Fragmento del documento |
━━━━━━━━━━
Las tradiciones machistas son hechos y actuares que en algún momento de la historia fueron percibidos como gestos amables y afectuosos, pero en la actualidad las mujeres hemos sacado la voz y nos levantamos para decirles “no”. Las conductas patriarcales y paternalistas ya no son bien recibidas, y el paradigma que anteriormente reinaba ya tiene fecha de expiración, estén listos o no.

Por Josefa Montes y Martina Cáceres

Fotografías por Agencia Uno

Existen costumbres tan normalizadas en la sociedad chilena que, muchas veces, no asimilamos lo nefastas que son hasta que nos detenemos a cuestionarlas (y ya es tiempo de cuestionarlas de verdad). Tal como el piropo al fin ha comenzado el recorrido hacia su final, hoy tocan otras tradiciones más sutiles, pero no menos violentas.
━━━━━━━━━━
(Registros guardados)
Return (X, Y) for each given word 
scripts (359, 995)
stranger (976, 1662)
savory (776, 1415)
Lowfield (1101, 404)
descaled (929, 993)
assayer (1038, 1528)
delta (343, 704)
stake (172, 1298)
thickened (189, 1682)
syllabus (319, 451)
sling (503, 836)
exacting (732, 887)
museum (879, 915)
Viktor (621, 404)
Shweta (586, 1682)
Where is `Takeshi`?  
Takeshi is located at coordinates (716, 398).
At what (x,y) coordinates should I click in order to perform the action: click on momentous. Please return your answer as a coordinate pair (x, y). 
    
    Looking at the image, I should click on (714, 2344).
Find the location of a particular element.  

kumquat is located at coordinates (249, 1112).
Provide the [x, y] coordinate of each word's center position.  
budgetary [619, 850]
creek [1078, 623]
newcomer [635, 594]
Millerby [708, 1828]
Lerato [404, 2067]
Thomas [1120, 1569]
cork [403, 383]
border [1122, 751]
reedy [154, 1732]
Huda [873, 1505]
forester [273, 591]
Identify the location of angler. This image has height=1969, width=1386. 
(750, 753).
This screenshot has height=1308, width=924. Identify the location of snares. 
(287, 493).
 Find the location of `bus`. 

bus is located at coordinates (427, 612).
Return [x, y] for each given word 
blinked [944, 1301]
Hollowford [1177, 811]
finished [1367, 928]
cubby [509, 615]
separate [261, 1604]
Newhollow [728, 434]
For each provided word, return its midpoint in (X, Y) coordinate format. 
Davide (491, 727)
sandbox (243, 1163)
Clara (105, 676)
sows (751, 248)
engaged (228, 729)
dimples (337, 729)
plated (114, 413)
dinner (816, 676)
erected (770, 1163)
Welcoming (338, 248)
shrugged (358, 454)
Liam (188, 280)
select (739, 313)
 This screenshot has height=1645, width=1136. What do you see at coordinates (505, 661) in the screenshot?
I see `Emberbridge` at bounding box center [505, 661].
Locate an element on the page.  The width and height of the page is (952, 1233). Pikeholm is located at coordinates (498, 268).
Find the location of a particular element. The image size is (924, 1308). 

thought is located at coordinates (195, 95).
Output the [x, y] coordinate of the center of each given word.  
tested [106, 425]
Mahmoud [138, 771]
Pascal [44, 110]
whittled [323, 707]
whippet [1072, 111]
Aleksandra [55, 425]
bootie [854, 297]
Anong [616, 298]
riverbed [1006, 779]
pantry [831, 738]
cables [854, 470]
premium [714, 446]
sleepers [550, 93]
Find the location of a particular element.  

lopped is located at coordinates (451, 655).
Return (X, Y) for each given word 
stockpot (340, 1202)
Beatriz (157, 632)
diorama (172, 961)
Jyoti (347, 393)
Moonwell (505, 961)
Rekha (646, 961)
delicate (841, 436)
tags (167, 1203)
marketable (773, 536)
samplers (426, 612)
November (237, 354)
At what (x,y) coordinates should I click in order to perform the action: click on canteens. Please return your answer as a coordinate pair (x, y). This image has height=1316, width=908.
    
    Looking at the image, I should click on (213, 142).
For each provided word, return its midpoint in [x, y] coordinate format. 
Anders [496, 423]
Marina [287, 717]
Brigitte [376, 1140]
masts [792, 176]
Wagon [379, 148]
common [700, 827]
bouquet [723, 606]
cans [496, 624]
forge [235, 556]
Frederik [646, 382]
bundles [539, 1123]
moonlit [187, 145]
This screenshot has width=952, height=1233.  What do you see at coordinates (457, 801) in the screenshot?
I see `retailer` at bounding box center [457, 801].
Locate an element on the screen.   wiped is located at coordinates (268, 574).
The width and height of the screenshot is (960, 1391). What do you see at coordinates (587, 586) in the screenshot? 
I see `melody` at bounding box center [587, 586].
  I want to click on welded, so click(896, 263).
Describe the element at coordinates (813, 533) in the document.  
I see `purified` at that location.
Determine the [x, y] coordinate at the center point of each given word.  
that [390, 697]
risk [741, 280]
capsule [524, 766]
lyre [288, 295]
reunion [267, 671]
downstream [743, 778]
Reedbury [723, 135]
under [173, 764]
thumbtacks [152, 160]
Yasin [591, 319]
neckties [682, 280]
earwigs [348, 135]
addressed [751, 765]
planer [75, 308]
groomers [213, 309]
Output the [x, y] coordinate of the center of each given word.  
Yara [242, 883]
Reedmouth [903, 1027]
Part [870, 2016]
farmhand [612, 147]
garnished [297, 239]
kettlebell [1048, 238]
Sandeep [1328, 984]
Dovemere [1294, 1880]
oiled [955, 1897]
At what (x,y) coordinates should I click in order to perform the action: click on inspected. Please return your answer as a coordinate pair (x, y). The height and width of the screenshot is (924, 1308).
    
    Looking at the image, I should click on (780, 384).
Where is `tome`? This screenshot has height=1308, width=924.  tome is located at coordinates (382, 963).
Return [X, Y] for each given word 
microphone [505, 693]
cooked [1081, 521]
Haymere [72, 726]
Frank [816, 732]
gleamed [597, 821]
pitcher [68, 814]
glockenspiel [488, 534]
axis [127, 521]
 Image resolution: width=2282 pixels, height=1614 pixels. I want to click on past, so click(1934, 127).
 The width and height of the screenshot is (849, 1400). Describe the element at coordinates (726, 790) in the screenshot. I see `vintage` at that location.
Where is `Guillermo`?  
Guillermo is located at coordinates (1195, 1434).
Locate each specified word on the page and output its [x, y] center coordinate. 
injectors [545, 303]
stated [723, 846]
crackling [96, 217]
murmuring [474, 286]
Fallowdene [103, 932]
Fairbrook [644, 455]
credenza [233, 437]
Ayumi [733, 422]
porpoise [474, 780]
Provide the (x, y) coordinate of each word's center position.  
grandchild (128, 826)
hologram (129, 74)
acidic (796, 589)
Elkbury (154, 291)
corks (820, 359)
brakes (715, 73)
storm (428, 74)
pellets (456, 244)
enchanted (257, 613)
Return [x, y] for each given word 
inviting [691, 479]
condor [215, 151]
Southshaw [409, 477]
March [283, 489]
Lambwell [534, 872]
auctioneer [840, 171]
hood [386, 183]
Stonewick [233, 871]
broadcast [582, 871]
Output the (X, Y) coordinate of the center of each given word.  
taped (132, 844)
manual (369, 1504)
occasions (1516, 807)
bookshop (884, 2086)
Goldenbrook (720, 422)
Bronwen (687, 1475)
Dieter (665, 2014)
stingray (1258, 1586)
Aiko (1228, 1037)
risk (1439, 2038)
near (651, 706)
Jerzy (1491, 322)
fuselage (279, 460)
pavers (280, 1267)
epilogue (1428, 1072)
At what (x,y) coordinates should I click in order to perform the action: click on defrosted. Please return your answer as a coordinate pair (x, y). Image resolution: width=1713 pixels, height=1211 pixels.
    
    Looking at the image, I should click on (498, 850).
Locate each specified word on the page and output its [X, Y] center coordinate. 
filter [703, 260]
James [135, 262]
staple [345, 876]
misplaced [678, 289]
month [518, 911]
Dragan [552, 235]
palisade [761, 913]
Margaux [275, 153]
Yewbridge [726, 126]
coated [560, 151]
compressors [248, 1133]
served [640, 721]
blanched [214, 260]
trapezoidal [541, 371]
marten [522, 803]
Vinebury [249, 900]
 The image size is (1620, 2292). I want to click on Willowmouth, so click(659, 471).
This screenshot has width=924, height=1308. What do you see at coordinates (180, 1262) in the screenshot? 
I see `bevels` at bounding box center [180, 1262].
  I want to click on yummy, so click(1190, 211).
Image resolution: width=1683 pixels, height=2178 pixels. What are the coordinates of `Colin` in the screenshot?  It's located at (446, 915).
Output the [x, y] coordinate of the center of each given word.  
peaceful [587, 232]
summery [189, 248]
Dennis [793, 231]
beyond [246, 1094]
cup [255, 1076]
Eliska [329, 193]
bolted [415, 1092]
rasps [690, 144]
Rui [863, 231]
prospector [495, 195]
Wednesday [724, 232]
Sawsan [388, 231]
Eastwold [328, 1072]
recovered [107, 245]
━━━━━━━━━━
Planteamiento A |
Según el texto sobre las tradiciones machistas, ¿qué costumbre ha comenzado al fin el recorrido hacia su final?
Planteamiento B |
Reescriba el texto sobre las tradiciones machistas entre "Las tradiciones machistas" y "no menos violentas.", ambos incluidos, y sustituya "piropo" por "halago".
Planteamiento C |
Continúe el texto sobre las tradiciones machistas a partir de su última oración.
Los datos anteriores no son necesarios aquí.

Respuesta A |
El piropo.

Respuesta B |
Las tradiciones machistas son hechos y actuares que en algún momento de la historia fueron percibidos como gestos amables y afectuosos, pero en la actualidad las mujeres hemos sacado la voz y nos levantamos para decirles “no”. Las conductas patriarcales y paternalistas ya no son bien recibidas, y el paradigma que anteriormente reinaba ya tiene fecha de expiración, estén listos o no.

Por Josefa Montes y Martina Cáceres

Fotografías por Agencia Uno

Existen costumbres tan normalizadas en la sociedad chilena que, muchas veces, no asimilamos lo nefastas que son hasta que nos detenemos a cuestionarlas (y ya es tiempo de cuestionarlas de verdad). Tal como el halago al fin ha comenzado el recorrido hacia su final, hoy tocan otras tradiciones más sutiles, pero no menos violentas.

Respuesta C |
Aún se estilan tradiciones que sin duda deberían desaparecer, como que te regalen flores tras la primera menstruación celebrando que alcanzaste la madurez biológica, lo que no es más que el reflejo de una sociedad que ve a las mujeres como úteros andantes y que ve la maternidad como una obligación de la mujer, más que como una opción. O tradiciones ligadas a roles de género, como que los artefactos domésticos sean un “regalo ideal” para las madres en su día.

Tradiciones como la cueca, tan bailada durante Fiestas Patrias, con letras muchas veces sexistas y desde perspectivas netamente patriarcales, aún celebran la figura del hombre borracho y desinhibido o nos recuerdan aquellas épocas en que los patrones de fundo se creían con el derecho de acosar a las mujeres. Y, si bien, no es posible erradicarla, siempre es bueno comprender y recordar. Porque las tradiciones machistas son parte importante del modelo constructor en el cual se nos intenta moldear y reducir. Son la expresión tangible y representativa de estas violencias secretas.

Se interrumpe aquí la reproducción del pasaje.